After they had heard the king, they went on their way, and the star they had seen in the east went ahead of them until it stopped over the place where the child was. When they saw the star, they were overjoyed. On coming to the house, they saw the child with his mother Mary, and they bowed down and worshiped him. Then they opened their treasures and presented him with gifts of gold and of incense and of myrrh."
Matthew 2:1-11
Jesus was not be found in the capital city... the seat of power from where king's reign. Nor was he to be found in a richly decorated palace - the magnificent home of a king.

No. Jesus was found in a sleepy rural backwater village that few people remembered or cared about... except when it came to taxing the people, making a census... or remembering the glory days of King David - Bethlehem's other great son. Again, God's choice was not man's choice.

So the question I want to ask today is... where do you look for your presents? Or more to the point: where do you find you Christmas presence?

Did you go to church expecting to find Jesus amidst the bells and smells - the pomp of the usual annual service? Did you come away disappointed? Did you come in search of meaning and find an empty box inside your wrapping paper?

I want to encourage you today that there is hope. Go and look in the garbage. Scary as it may seem, delve through all the banana skins and stink of superficial stuff... dig right to the bottom - I'm not talking about the bin in your kitchen...I'm talking about the human heart. We have a tendency to get bogged down by things that really aren't important... and we miss out.

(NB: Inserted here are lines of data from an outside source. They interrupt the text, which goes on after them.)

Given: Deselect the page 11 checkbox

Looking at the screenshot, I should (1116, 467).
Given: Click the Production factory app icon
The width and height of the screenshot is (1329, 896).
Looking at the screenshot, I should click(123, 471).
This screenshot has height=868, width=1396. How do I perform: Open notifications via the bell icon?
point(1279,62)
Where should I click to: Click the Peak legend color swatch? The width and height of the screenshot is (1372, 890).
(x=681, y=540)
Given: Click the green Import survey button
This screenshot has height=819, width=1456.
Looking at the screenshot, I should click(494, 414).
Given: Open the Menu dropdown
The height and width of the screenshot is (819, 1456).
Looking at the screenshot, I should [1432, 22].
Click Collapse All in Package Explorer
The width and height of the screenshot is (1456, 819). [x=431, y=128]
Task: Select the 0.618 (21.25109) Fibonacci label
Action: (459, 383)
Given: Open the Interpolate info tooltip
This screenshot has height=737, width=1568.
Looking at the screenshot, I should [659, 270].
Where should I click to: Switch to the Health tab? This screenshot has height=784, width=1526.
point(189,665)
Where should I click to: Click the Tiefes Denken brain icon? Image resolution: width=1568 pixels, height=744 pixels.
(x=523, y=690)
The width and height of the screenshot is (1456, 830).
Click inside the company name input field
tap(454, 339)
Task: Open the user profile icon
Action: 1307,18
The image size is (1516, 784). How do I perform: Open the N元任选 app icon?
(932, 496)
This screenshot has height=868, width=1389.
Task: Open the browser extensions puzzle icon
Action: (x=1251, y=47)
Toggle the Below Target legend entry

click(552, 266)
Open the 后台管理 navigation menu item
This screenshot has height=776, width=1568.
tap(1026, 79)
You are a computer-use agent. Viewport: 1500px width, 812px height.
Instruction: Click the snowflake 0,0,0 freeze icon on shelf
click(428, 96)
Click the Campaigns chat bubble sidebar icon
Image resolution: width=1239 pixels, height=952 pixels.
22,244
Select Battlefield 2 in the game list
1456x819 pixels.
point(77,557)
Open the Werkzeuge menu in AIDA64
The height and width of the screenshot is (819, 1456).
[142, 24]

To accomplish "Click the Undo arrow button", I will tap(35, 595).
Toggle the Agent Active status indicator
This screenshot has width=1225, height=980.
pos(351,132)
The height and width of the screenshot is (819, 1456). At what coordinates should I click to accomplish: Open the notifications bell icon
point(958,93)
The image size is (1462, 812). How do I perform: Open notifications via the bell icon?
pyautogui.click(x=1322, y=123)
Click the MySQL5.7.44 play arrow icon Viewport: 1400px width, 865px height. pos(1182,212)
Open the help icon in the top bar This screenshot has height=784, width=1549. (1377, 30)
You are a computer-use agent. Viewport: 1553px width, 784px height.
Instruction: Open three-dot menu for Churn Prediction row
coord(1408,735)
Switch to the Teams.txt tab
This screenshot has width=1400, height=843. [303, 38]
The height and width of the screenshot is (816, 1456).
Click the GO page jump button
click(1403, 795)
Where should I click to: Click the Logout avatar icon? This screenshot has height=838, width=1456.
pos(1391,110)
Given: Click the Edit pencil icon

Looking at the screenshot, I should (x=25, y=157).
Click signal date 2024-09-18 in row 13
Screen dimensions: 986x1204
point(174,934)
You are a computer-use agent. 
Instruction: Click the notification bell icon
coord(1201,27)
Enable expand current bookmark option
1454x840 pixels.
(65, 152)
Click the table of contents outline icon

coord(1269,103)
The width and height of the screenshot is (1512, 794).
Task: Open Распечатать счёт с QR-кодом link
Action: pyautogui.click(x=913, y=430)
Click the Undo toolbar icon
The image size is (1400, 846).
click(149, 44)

However, God gives us this promise in scripture - that if we look for him with all our heart... we will find him:

"But if from there you seek the LORD your God, you will find him if you look for him with all your heart and with all your soul. When you are in distress and all these things have happened to you, then in later days you will return to the LORD your God and obey him. For the LORD your God is a merciful God; he will not abandon or destroy you or forget the covenant with your forefathers, which he confirmed to them by oath."
Deuteronomy 4:29-31

"You will seek me and find me when you seek me with all your heart."
Jeremiah 29:13
I really encourage to find a quiet place and look for God in your heart through prayer.

May you find that place in your heart... and be overjoyed.